Township in Pennsylvania, US

Windsor Township is a township in York County, Pennsylvania, United States. The population was 17,851 at the 2020 census.

Historical population
| Census | Pop. | Note | %± |
| 2000 | 12,807 |  | — |
| 2010 | 17,504 |  | 36.7% |
| 2020 | 17,851 |  | 2.0% |
| 2023 (est.) | 17,975 |  | 0.7% |
U.S. Decennial Census

==History==
Windsor Township was originally a part of Hellam Township, which was the original township of York County laid out by authority of the Provincial court at Lancaster in 1739. Windsor remained a part of Hellam Township until 1753 when a petition was presented to the court at York, signed by John Wright, Jr. asking that “Hallam Township be divided by a line on Stony Ridge, running across the valley to the next ridge of hills on the south side of Grist (Kreutz) Creek Valley, and also eastward along the last named ridge to the river Susquehanna.” This new township, York, included the current townships of Windsor, Lower Windsor, York and a portion of Spring Garden. Five years later, Windsor Township (which included Lower Windsor Township) formed out of York Township.

In April 1758, the following petition was presented at the April session of court: “We, your humble petitioners, hereby state that when the Townships of York and Hallam were in one, a division line was obtained which did not prove convenient or satisfactory; therefore we request that commissioners be appointed by your worshipfuls to lay off the new township.” The presiding justice, Thomas Armor, then appointed John Shultz, John Schyrack, Christian Shank and Michael Bart, to view and run the boundary line which was as follows:

 Beginning at the plantation of Peter Peterman, thence with the road to David Hunter’s, thence with the same to Shrewsbury Township (now Springfield and Hopewell), thence with the same township and the township of Chanceford to the Susquehanna, and up the same to Hallam Township, thence along the middle of that ridge of hills to Peter Peterman’s plantation and place of beginning, which last described township is to be called by the name of Windsor.
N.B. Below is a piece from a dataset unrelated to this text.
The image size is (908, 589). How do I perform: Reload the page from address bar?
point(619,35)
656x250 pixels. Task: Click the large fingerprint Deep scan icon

The name Windsor is attributed to Thomas Armor who was born in Windsor, England and was a large landowner, in addition to being the presiding justice at the creation of the township.

=== Architecture ===
The Chestnut Hill, a historical home built in the "colonial-revival" style in 1940–1941, was listed on the National Register of Historic Places in 2001.

==Geography==
According to the United States Census Bureau, the township has a total area of 27.2 sqmi, of which 0.04% is water. The township completely encircles the borough of Windsor. The borough of Red Lion lies along the western border of the township, and the borough of Felton is adjacent to the township's southeastern corner.

==Demographics==
As of the census of 2000, there were 12,807 people, 4,906 households, and 3,836 families residing in the township. The population density was 470.5 PD/sqmi. There were 5,084 housing units at an average density of 186.8 /sqmi. The racial makeup of the township was 98.04% White, 0.40% African American, 0.09% Native American, 0.62% Asian, 0.04% Pacific Islander, 0.23% from other races, and 0.59% from two or more races. Hispanic or Latino of any race were 0.92% of the population.

There were 4,906 households, out of which 34.5% had children under the age of 18 living with them, 69.4% were married couples living together, 5.4% had a female householder with no husband present, and 21.8% were non-families. 17.8% of all households were made up of individuals, and 7.9% had someone living alone who was 65 years of age or older. The average household size was 2.60 and the average family size was 2.94.

In the township the population was spread out, with 24.8% under the age of 18, 5.3% from 18 to 24, 31.2% from 25 to 44, 25.6% from 45 to 64, and 13.1% who were 65 years of age or older. The median age was 39 years. For every 100 females, there were 97.8 males. For every 100 females age 18 and over, there were 95.3 males.

The median income for a household in the township was $49,706, and the median income for a family was $53,271. Males had a median income of $36,691 versus $24,980 for females. The per capita income for the township was $21,551. About 2.4% of families and 3.4% of the population were below the poverty line, including 3.3% of those under age 18 and 4.5% of those age 65 or over.